What is the overall philosophy of Death to Tennis?
W— Well, when we first started it was just about making good clothes. When we started doing the brand, everyone was doing Americana. The shops were selling cut leather bags for your ax to carry in Williamsburg, and everyone had a big beard, a checkered shirt, and skintight pants, and that look wasn't really us. We kind of do streetwear, but it’s a little bit more adult, you know, elevated. That’s always been the fit so, that was always really the plan, just to kind of make the nice clothes that we wanted.
So you mentioned the word “adult”. What do you think makes something “adult”?
E— I think the level of tailoring, you know. It’s not too flashy in terms of overtly logo heavy. The way we use colors, the way we use shapes and forms, I think it speaks to a higher you. I’m doing 50s, but I'm also doing new romantic, I’m also doing a little David Bowie, I’m doing a little Miles Davis, I’m playing with eras. Your ability to play with eras and reference makes you grown up. Your ability to stay away from too much BBC and too much egoism makes you a little off of the beaten path. You get me? The road less traveled.
What would you want someone to feel when they are wearing your clothes?
W— Well, I want everyone to feel good, right? You want people to feel good, feel comfortable, feel relaxed. We don't do anything skin tight, seams, and shit.

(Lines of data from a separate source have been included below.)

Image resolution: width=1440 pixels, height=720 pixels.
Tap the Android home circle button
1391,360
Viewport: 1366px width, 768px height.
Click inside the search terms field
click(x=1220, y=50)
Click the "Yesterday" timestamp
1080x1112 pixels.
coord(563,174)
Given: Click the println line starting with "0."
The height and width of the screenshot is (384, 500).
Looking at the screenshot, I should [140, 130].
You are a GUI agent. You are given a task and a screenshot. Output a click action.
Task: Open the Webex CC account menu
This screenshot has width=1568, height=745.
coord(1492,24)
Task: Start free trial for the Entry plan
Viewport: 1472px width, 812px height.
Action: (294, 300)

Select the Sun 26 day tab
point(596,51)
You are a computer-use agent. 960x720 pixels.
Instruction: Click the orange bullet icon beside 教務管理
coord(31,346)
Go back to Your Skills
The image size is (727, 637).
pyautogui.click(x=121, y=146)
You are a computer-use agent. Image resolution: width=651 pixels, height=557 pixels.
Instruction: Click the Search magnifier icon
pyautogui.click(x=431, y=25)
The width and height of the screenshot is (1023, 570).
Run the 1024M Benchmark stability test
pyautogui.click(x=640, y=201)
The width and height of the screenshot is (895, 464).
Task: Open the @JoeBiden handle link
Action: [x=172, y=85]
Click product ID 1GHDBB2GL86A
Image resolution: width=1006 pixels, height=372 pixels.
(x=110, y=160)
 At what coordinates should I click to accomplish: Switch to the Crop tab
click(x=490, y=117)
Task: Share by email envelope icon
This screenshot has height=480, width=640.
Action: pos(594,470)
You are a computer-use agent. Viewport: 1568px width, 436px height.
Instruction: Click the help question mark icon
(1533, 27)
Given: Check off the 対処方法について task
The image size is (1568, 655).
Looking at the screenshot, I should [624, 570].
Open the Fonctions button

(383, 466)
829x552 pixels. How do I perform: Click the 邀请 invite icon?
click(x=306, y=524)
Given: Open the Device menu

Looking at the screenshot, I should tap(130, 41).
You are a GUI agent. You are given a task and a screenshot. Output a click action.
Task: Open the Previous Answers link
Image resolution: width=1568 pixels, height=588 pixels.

It’s very much comfort-based. That's kind of the fit that we're referencing when we talk about streetwear. We grew up in a time where no one really wears suits anymore. In the last two years, everyone wore sweatpants. When we say adult, it's more elevated, because (with) a lot of streetwear brands, you know, you see a guy in a streetwear brand and he looks like a 12-year-old boy. We are just trying to give you that fit but in a way that's a little bit more sophisticated.